Airbus, after adjusting for different levels of labor intensity, has now calculated that its “single-aisle equivalent” production rate, which is likely to drive decisions on staffing, will be down 40 percent for two years, the sources told Reuters.
The newly introduced barometer adjusts for the different amounts of labor needed to make each type of plane.
For example, it takes five times as many people to build an A350 as to make one A320, while the A380, which is going out of production, needs eight times more people per plane.
Since production is dominated by the single-aisle A320, that is the lens through which Airbus will make resource decisions.
On paper, the estimated labor force of 35,000 people involved in production, and associated engineers and support, at Airbus would fall by the equivalent of some 14,000 full-time posts with the 40 percent underlying reduction, the sources said.
One industry source said the output trajectory pointed to the equivalent of 15,000-20,000 job cuts, depending on the pace of recovery and extent to which Airbus wants to preserve skills.

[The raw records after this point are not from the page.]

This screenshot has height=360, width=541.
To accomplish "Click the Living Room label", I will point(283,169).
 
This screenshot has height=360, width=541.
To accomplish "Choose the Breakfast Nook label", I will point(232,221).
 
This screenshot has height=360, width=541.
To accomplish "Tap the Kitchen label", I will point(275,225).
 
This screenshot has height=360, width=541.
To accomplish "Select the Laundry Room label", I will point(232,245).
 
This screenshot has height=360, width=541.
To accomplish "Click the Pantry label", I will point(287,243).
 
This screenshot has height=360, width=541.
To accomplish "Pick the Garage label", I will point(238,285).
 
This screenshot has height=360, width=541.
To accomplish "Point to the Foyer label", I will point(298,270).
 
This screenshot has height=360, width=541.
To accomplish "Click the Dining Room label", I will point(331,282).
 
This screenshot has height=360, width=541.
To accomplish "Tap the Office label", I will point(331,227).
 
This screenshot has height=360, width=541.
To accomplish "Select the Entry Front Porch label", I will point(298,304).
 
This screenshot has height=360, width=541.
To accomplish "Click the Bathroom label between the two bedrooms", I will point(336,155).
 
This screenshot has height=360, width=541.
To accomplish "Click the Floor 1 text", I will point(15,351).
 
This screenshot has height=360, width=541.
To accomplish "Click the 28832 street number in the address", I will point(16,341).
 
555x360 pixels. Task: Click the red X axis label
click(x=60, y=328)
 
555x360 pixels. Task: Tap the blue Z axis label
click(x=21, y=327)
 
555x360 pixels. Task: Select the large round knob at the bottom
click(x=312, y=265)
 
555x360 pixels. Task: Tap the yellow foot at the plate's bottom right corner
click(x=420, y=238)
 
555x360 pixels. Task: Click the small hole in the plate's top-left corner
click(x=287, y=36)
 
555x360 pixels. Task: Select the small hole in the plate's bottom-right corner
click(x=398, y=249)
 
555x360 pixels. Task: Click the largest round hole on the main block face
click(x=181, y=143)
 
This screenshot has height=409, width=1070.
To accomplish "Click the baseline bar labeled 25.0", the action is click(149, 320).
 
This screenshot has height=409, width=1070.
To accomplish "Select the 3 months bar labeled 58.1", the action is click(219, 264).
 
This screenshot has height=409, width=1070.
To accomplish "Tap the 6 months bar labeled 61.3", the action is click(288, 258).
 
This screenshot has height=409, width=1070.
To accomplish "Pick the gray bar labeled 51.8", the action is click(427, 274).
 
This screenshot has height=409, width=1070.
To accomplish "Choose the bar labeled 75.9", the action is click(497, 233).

Airbus declined to comment.
The sources said it is too early to say how many of those cuts would translate into redundancies and how many would be absorbed through less temporary work or by the supply chain.

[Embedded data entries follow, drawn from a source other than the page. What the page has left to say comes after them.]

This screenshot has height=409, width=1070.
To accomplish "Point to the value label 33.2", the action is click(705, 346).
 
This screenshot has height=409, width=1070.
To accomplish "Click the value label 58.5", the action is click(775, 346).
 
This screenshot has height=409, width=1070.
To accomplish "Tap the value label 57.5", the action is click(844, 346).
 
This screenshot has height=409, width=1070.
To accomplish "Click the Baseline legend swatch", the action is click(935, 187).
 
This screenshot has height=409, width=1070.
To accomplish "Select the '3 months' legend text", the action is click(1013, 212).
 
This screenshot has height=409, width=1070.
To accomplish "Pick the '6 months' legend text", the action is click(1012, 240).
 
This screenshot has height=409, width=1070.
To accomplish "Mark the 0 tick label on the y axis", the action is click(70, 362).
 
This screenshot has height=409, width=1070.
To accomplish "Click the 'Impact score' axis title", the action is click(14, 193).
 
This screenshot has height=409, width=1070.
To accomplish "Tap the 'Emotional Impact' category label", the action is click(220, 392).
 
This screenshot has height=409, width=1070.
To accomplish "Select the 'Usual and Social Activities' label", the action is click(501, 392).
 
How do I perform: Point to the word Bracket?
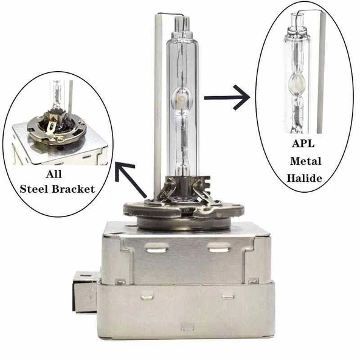[75, 189]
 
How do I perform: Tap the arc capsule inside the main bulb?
[181, 96]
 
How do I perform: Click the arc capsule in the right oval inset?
[298, 83]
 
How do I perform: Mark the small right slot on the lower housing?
[227, 297]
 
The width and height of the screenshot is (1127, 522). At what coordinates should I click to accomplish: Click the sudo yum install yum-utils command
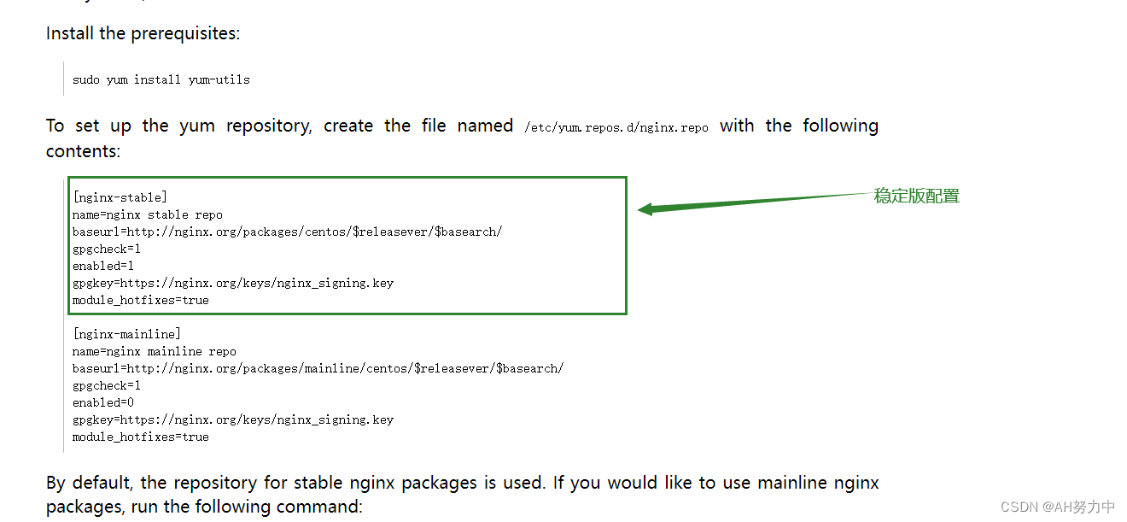[161, 79]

Airbus, which has previously only cut about half its costs through job losses, could also divide the shake-up into two or more separate stages to gauge the speed of recovery in air travel from the crisis, the sources added.
Unions have pledged to oppose widespread restructuring ahead of management meetings due next week after Airbus CEO Guillaume Faury warned staff over the company‘s future.

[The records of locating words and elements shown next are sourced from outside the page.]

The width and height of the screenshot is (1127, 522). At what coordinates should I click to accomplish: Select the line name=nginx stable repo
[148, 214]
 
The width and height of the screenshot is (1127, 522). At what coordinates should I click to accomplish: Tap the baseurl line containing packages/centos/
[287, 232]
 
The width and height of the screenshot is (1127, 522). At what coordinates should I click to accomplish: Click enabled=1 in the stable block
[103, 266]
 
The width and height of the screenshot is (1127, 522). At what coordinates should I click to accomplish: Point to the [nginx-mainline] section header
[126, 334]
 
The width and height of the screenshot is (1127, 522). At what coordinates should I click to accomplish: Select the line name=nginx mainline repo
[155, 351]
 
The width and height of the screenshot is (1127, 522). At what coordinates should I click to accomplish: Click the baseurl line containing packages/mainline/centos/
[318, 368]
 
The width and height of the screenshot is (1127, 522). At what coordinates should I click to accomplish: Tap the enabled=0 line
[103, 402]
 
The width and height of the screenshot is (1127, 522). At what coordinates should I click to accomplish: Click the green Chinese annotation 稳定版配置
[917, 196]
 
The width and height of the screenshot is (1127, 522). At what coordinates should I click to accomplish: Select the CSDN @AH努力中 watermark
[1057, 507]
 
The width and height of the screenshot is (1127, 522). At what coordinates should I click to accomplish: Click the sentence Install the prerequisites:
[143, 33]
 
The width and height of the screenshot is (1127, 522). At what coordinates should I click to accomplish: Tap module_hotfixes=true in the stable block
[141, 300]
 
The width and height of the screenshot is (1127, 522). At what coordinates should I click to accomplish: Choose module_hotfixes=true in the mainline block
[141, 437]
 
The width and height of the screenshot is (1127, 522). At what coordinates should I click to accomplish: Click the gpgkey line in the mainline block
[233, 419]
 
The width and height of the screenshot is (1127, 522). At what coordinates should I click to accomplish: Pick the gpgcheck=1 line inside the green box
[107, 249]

In 2007, Airbus launched a plan to cut the equivalent of 10,000 posts, shared between staff and contractors, but ended up shedding some 8,000.
At that time rising demand helped Airbus meet cost-cutting targets per plane by producing more jets. But with a slump in air travel, that “volume” lever is no longer useful.
The result is a sharper focus than ever on fixed overheads, without which Airbus would have to raise prices.
Airbus has already told employees it is closing a digital-transformation unit set up by Faury‘s predecessor Tom Enders, but insiders fear the crisis is so deep it may have to re-examine a jigsaw of factories spread across Europe.
“It‘s time to look at sacred cows,” one source said.
In the past Airbus avoided plant closures and struck political deals to double up some tasks, including building some wings in the UK which are sent to Germany to be finished. It also has two delivery centers for the soon-to-be-axed A380.